Aim of the exercise: Below is some data. Retype exactly the lines starting at the one with "Where should I click to: Open favorites" and ending at the one with "Click the green".

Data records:
Content starts

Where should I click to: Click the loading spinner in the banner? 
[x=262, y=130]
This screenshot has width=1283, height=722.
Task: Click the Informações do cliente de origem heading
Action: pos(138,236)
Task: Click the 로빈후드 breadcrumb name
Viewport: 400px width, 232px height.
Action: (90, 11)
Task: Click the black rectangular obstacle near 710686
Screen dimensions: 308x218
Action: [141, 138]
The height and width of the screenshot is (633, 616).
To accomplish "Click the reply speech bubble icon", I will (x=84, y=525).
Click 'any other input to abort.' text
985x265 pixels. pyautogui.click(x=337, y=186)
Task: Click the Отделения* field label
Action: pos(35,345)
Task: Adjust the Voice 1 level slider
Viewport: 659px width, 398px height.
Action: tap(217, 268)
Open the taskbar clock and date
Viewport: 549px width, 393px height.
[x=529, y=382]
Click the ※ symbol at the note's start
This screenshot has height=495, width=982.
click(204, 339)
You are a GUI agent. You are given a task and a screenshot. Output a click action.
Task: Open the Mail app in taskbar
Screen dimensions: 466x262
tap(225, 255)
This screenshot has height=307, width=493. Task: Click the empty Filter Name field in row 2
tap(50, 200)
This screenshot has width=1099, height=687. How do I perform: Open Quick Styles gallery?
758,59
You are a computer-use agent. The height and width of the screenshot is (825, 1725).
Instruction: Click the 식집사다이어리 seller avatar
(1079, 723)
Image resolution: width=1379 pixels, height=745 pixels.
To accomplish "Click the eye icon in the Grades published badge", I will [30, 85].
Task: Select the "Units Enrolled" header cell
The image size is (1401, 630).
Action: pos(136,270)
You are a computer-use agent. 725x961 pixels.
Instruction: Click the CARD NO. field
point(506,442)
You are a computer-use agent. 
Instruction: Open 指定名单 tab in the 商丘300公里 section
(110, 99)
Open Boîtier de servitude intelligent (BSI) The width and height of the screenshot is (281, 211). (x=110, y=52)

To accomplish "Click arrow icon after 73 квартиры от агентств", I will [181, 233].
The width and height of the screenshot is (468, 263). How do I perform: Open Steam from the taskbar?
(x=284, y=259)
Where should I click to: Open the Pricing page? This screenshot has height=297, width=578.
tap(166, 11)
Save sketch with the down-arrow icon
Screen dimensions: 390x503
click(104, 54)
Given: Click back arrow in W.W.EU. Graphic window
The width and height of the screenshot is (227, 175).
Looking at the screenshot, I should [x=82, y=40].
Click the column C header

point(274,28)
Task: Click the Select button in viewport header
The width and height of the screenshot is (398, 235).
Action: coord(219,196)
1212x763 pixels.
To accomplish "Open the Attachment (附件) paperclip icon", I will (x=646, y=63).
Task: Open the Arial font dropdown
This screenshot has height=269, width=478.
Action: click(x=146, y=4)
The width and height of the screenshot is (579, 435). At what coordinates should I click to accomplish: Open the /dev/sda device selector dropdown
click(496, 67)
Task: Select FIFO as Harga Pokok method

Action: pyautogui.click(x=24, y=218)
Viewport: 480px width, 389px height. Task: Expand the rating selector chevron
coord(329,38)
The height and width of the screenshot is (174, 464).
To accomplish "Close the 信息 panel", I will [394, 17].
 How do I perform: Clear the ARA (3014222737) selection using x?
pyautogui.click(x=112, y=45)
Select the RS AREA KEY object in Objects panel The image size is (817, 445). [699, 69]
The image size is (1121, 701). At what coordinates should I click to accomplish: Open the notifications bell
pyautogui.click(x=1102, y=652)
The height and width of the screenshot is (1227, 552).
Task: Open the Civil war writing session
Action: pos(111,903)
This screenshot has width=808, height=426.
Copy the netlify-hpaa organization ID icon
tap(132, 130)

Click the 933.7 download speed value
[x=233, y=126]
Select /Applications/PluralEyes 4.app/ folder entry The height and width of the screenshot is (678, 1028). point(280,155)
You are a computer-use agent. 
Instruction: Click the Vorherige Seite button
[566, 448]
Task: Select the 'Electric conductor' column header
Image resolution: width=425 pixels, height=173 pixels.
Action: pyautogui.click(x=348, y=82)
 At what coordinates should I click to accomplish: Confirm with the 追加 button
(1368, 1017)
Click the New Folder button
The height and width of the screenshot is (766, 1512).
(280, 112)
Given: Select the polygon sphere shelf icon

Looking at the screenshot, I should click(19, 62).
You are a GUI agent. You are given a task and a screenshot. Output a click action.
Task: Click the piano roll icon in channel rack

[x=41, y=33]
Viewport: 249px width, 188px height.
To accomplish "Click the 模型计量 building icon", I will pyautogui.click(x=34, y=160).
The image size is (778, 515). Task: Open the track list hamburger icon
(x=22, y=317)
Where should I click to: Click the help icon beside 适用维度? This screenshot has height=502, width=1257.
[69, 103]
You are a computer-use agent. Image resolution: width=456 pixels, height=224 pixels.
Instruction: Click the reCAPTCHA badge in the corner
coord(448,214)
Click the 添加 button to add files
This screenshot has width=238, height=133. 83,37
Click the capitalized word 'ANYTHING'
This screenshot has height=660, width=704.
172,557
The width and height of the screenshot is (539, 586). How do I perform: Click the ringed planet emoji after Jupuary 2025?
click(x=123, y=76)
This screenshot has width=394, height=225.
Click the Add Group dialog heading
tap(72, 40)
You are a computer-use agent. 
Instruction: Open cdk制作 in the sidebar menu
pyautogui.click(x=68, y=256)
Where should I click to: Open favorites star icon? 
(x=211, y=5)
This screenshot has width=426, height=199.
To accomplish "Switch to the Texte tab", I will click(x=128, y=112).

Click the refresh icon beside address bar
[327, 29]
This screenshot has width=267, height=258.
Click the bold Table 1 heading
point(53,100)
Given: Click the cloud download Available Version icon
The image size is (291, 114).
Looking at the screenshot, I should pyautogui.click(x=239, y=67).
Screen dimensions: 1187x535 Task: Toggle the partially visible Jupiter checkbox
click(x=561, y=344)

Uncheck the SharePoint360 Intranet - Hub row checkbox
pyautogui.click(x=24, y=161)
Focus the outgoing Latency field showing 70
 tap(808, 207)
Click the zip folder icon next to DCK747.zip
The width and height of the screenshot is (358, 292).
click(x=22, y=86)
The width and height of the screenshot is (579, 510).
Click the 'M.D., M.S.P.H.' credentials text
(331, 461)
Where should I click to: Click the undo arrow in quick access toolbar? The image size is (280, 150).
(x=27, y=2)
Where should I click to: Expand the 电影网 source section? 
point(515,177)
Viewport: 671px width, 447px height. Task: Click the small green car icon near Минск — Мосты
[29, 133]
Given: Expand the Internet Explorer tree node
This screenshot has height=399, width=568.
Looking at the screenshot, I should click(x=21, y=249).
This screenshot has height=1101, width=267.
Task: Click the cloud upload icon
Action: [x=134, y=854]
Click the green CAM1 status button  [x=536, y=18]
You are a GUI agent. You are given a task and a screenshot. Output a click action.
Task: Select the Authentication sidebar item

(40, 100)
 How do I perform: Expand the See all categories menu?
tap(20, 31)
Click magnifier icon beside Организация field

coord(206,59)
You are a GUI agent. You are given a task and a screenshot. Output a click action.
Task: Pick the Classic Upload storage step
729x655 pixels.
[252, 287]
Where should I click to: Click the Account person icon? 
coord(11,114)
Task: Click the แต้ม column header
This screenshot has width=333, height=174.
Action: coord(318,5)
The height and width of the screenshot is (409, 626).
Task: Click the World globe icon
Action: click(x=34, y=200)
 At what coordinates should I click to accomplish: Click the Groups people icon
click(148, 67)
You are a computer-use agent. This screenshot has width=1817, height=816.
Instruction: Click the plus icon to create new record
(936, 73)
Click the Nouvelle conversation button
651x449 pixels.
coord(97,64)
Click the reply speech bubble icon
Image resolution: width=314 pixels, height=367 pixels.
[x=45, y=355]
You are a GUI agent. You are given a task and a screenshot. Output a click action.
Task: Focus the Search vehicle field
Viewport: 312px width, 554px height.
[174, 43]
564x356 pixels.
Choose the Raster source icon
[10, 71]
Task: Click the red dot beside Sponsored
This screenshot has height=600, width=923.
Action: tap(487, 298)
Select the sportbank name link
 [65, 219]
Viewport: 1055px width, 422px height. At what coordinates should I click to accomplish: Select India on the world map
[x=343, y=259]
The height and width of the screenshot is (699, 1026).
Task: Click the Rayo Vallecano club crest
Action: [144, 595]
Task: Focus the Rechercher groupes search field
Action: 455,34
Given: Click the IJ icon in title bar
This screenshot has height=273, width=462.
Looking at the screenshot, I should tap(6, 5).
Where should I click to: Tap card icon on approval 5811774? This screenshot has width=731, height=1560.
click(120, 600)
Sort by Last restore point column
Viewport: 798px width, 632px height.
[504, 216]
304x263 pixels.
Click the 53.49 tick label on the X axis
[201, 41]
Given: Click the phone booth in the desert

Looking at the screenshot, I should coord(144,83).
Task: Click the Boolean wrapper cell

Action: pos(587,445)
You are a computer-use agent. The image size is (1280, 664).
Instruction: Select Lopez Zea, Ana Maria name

Content ends

Task response:
Where should I click to: Open favorites star icon? 
(x=211, y=5)
This screenshot has width=426, height=199.
To accomplish "Switch to the Texte tab", I will click(x=128, y=112).

Click the refresh icon beside address bar
[327, 29]
This screenshot has width=267, height=258.
Click the bold Table 1 heading
point(53,100)
Given: Click the cloud download Available Version icon
The image size is (291, 114).
Looking at the screenshot, I should pyautogui.click(x=239, y=67).
Screen dimensions: 1187x535 Task: Toggle the partially visible Jupiter checkbox
click(x=561, y=344)

Uncheck the SharePoint360 Intranet - Hub row checkbox
pyautogui.click(x=24, y=161)
Focus the outgoing Latency field showing 70
 tap(808, 207)
Click the zip folder icon next to DCK747.zip
The width and height of the screenshot is (358, 292).
click(x=22, y=86)
The width and height of the screenshot is (579, 510).
Click the 'M.D., M.S.P.H.' credentials text
(331, 461)
Where should I click to: Click the undo arrow in quick access toolbar? The image size is (280, 150).
(x=27, y=2)
Where should I click to: Expand the 电影网 source section? 
point(515,177)
Viewport: 671px width, 447px height. Task: Click the small green car icon near Минск — Мосты
[29, 133]
Given: Expand the Internet Explorer tree node
This screenshot has height=399, width=568.
Looking at the screenshot, I should click(x=21, y=249).
This screenshot has height=1101, width=267.
Task: Click the cloud upload icon
Action: [x=134, y=854]
Click the green CAM1 status button  [x=536, y=18]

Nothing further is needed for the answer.